Understanding Linux File I/O: System Interfaces, File Descriptors, and Redirection
File Operations in C
In C programming, file operations involve managing both file content and attributes. To access a file, it must first be opened, which loads its properties or data into memory. This process is governed by the von Neumann architecture, where operations like reading and writing occur in memory. Files can be categorized as memory files (opened files) and disk files (stored on disk).
File operations are performed by processes. When a process executes code that calls functions like fopen or write, it interacts with the file. Therefore, learning file operations is essentially about understanding the relationship between processes and opened files.
Writing to Files in C
To write data to a file in C, use the fopen function with appropriate modes. For example, to create and write to a file:
#include <stdio.h>
int main() {
FILE* file_handle = fopen("example.txt", "w");
if (file_handle == NULL) {
perror("fopen");
return 1;
}
for (int i = 0; i < 20; i++) {
fprintf(file_handle, "Line %d\n", i);
}
fclose(file_handle);
return 0;
}
If a filename is passed without a path, fopen creates the file in the current working directory of the process.
Current Working Directory
The current path refers to the working directory of the process. By default, this is the directory where the executable resides, but it can be changed using functions like chdir. For instance, to get the process ID and view its working directory:
#include <stdio.h>
#include <unistd.h>
int main() {
printf("Process ID: %d\n", getpid());
while (1) {
// Infinite loop to inspect process info
}
return 0;
}
Run this and check the process details to see the current working directory (cwd).
File Operation Modes
C provides several modes for file operations:
r: Read-only mode for existing text files.r+: Read-write mode for existing text files.w: Write-only mode; creates a new file or truncates an existing one.w+: Read-write mode with truncation.a: Append mode; writes data to the end of the file without overwriting.a+: Read and append mode.

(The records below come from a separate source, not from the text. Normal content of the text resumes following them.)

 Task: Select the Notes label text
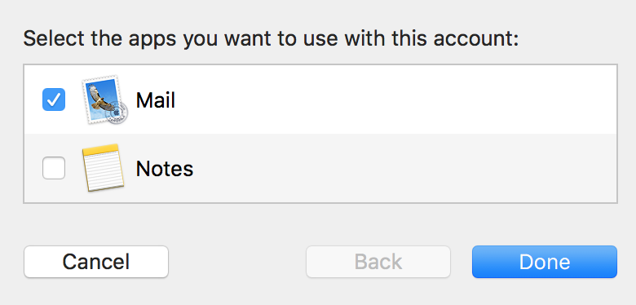coord(164,168)
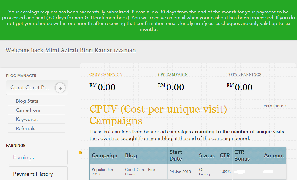Open Blog Stats in sidebar
This screenshot has width=297, height=180.
coord(27,101)
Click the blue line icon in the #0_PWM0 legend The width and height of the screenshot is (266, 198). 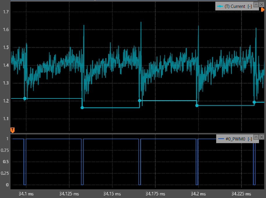[221, 139]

For example, using append mode:
FILE* append_file = fopen("log.txt", "a");
if (append_file != NULL) {
fprintf(append_file, "New entry\n");
fclose(append_file);
}
This adds text to log.txt without clearing existing content.
Reading Files and Implementing cat
To read a file line by line, use fgets:
#include <stdio.h>
int main() {
FILE* input_file = fopen("log.txt", "r");
if (input_file == NULL) {
perror("fopen");
return 1;
}
char line_buffer[100];
while (fgets(line_buffer, sizeof(line_buffer), input_file) != NULL) {
printf("%s", line_buffer);
}
fclose(input_file);
return 0;
}
To mimic the cat command, read a file specified as a command-line argument:
#include <stdio.h>
int main(int argc, char* argv[]) {
if (argc != 2) {
fprintf(stderr, "Usage: %s <filename>\n", argv[0]);
return 1;
}
FILE* target_file = fopen(argv[1], "r");
if (target_file == NULL) {
perror("fopen");
return 1;
}
char text_chunk[80];
while (fgets(text_chunk, sizeof(text_chunk), target_file) != NULL) {
printf("%s", text_chunk);
}
fclose(target_file);
return 0;
}
File System Interfaces
In Linux, files encompass not just disk files but also devices like keyboards and printers. Various programming languages provide file operation interfaces, but they ultimately rely on Linux system calls.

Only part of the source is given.